__What the task requires__
Please copy the data below line for line, with no change to any wording, number, or punctuation.

__Dataset extract__

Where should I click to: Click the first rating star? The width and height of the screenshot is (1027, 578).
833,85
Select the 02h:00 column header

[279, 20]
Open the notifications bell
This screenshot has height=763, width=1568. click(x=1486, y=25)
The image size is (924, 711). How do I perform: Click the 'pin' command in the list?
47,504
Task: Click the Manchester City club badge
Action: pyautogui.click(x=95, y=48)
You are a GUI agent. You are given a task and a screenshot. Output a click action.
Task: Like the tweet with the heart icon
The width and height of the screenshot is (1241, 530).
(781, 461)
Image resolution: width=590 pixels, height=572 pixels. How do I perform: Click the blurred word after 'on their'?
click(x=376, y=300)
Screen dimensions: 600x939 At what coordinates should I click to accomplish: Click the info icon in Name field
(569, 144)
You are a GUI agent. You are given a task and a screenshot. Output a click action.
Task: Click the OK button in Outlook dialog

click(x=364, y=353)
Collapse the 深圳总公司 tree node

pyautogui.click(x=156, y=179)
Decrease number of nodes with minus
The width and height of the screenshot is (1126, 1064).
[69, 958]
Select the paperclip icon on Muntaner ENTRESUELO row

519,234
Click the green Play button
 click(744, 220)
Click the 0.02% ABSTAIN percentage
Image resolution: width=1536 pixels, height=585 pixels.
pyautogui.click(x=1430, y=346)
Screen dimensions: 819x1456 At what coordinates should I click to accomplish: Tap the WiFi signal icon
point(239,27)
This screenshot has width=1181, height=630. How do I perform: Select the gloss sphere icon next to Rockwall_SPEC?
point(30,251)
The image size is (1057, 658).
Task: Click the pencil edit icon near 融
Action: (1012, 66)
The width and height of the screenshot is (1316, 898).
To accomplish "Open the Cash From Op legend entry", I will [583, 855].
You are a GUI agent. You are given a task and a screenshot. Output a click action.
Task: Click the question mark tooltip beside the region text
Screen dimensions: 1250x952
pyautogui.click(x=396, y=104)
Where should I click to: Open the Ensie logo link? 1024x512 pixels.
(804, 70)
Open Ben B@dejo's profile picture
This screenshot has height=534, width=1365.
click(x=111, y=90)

__Written response__
Where should I click to: Click the first rating star? The width and height of the screenshot is (1027, 578).
833,85
Select the 02h:00 column header

[279, 20]
Open the notifications bell
This screenshot has height=763, width=1568. click(x=1486, y=25)
The image size is (924, 711). How do I perform: Click the 'pin' command in the list?
47,504
Task: Click the Manchester City club badge
Action: pyautogui.click(x=95, y=48)
You are a GUI agent. You are given a task and a screenshot. Output a click action.
Task: Like the tweet with the heart icon
The width and height of the screenshot is (1241, 530).
(781, 461)
Image resolution: width=590 pixels, height=572 pixels. How do I perform: Click the blurred word after 'on their'?
click(x=376, y=300)
Screen dimensions: 600x939 At what coordinates should I click to accomplish: Click the info icon in Name field
(569, 144)
You are a GUI agent. You are given a task and a screenshot. Output a click action.
Task: Click the OK button in Outlook dialog

click(x=364, y=353)
Collapse the 深圳总公司 tree node

pyautogui.click(x=156, y=179)
Decrease number of nodes with minus
The width and height of the screenshot is (1126, 1064).
[69, 958]
Select the paperclip icon on Muntaner ENTRESUELO row

519,234
Click the green Play button
 click(744, 220)
Click the 0.02% ABSTAIN percentage
Image resolution: width=1536 pixels, height=585 pixels.
pyautogui.click(x=1430, y=346)
Screen dimensions: 819x1456 At what coordinates should I click to accomplish: Tap the WiFi signal icon
point(239,27)
This screenshot has width=1181, height=630. How do I perform: Select the gloss sphere icon next to Rockwall_SPEC?
point(30,251)
The image size is (1057, 658).
Task: Click the pencil edit icon near 融
Action: (1012, 66)
The width and height of the screenshot is (1316, 898).
To accomplish "Open the Cash From Op legend entry", I will [583, 855].
You are a GUI agent. You are given a task and a screenshot. Output a click action.
Task: Click the question mark tooltip beside the region text
Screen dimensions: 1250x952
pyautogui.click(x=396, y=104)
Where should I click to: Open the Ensie logo link? 1024x512 pixels.
(804, 70)
Open Ben B@dejo's profile picture
This screenshot has height=534, width=1365.
click(x=111, y=90)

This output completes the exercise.